Today I’d like to clear that up.
What counts as foreplay?
Within the context of marriage, foreplay is anything and everything that draws a couple closer together. It’s speaking each other’s love language. It doesn’t have to be overtly sexual, if it causes the couple to play together, play being anything that puts you in an altered state where you are fully focused on the activity at hand and lose a sense of time, you’re in foreplay.
This can be confusing because the world tends to lead us to believe that foreplay is all the sexual acts a couple can engage in that aren’t penetration. That can leave a lot of women wondering where the play and fun is.
If you’re technically engaged in sexual acts of foreplay, but your mind has wandered to the laundry list of things you need to do later, it’s not foreplay. it might look like foreplay, but it’s missing that key ingredient of arousal.
On the other hand, you might be doing something seemingly innocent, and yet you and your partner are extremely aroused.
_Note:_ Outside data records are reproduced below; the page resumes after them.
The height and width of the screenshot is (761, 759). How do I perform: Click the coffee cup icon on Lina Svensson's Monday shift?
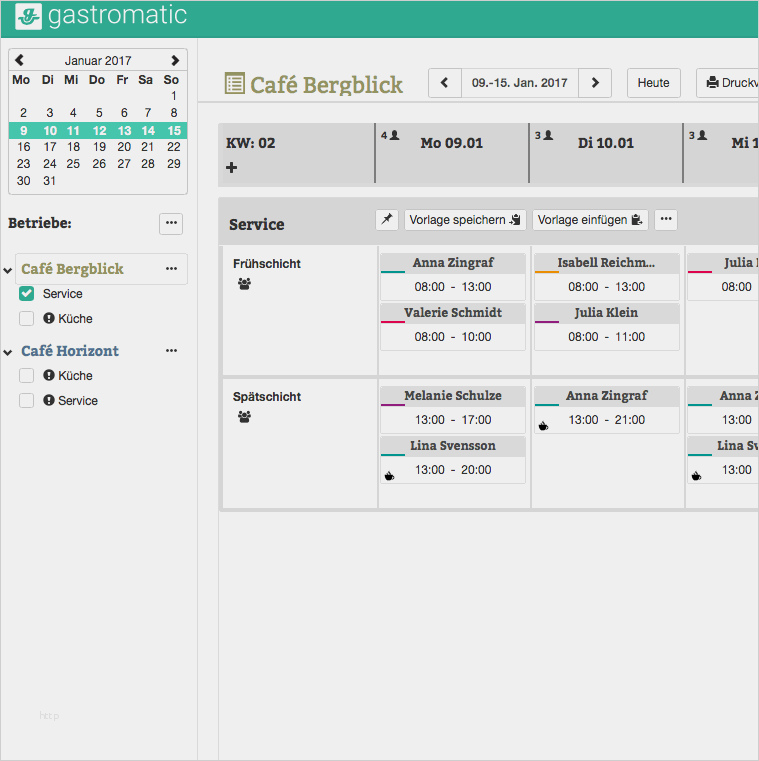[x=389, y=476]
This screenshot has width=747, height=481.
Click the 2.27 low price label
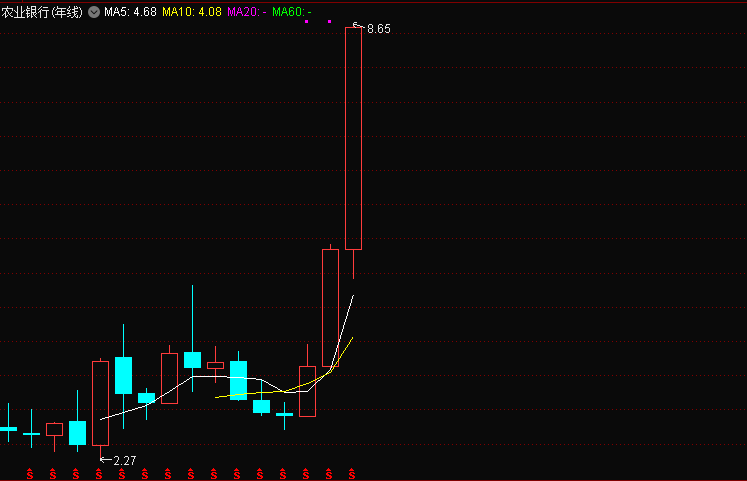[124, 460]
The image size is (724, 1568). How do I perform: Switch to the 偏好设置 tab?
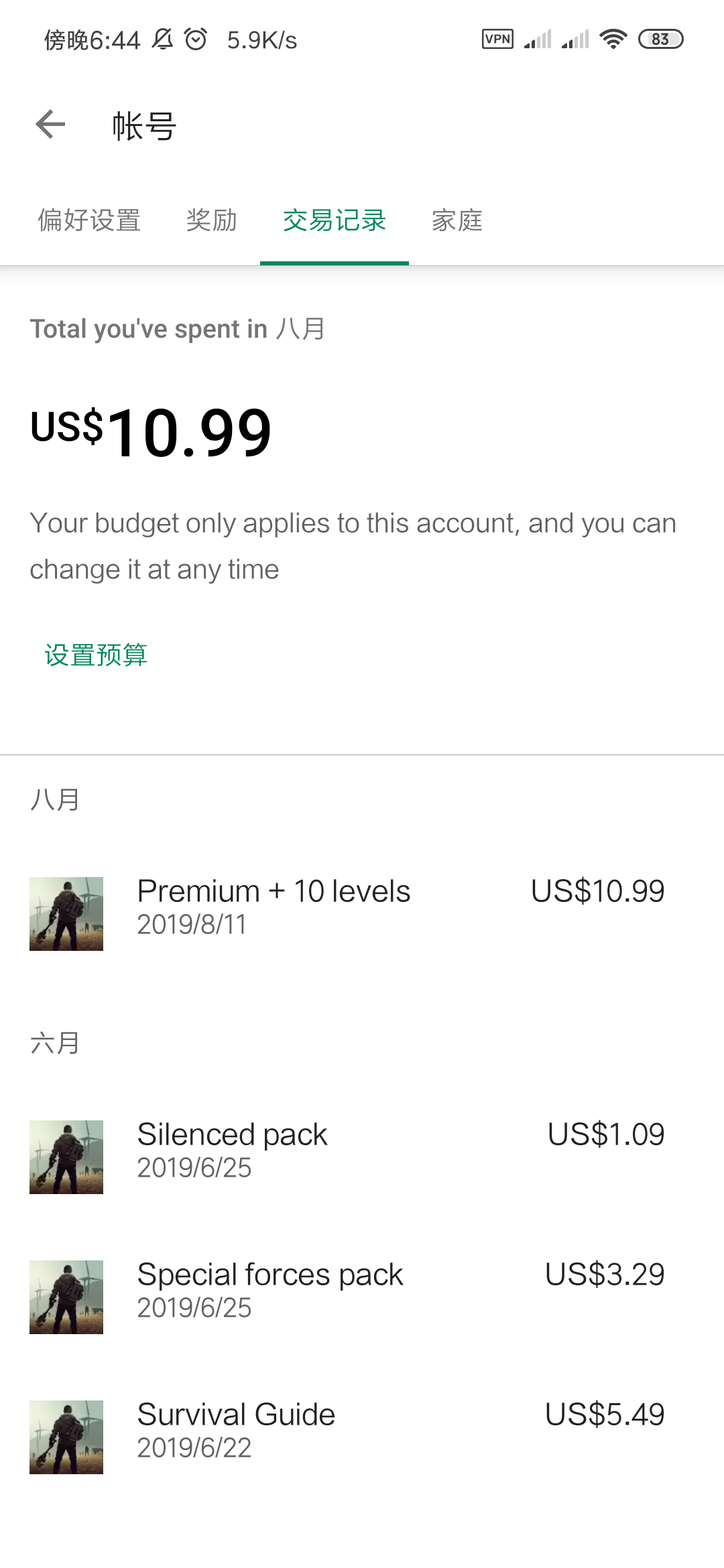[89, 220]
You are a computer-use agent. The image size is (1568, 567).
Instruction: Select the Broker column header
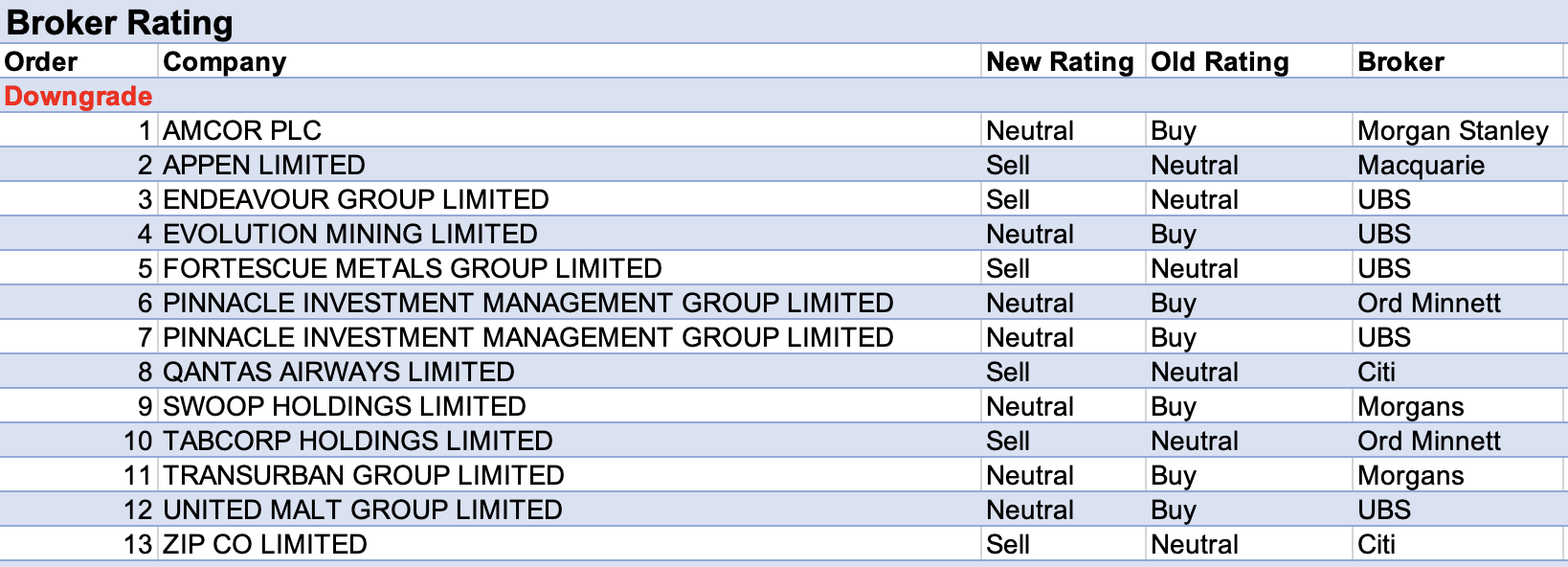pyautogui.click(x=1400, y=61)
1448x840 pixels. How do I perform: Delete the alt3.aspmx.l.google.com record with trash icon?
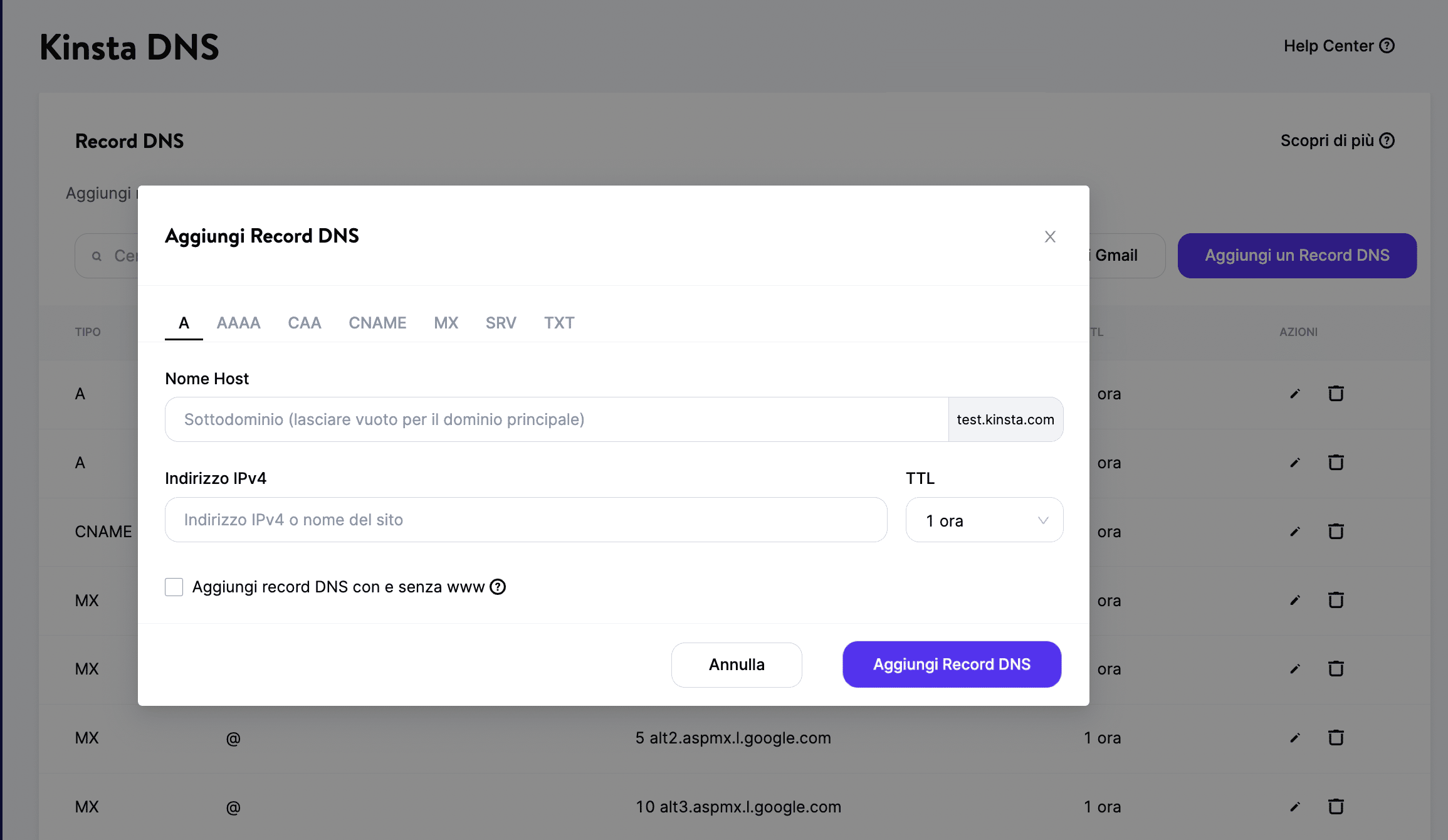(1336, 807)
This is why car washes, BBQ’s and back massages can so easily turn into a sexual encounter.
Therefore as Christians, we have to be mindful of the situations that we allow ourselves to get into. It’s not hard to go from zero to 60 if all the right buttons are pushed. This is also why married couples should never flirt with anyone except their partner.
It’s one thing to give someone a compliment, but it’s another thing entirely to arouse someone’s interest with complimentary language. Just because you can get away with doing it in public doesn’t mean there’s not a whole lot more going on below the belt.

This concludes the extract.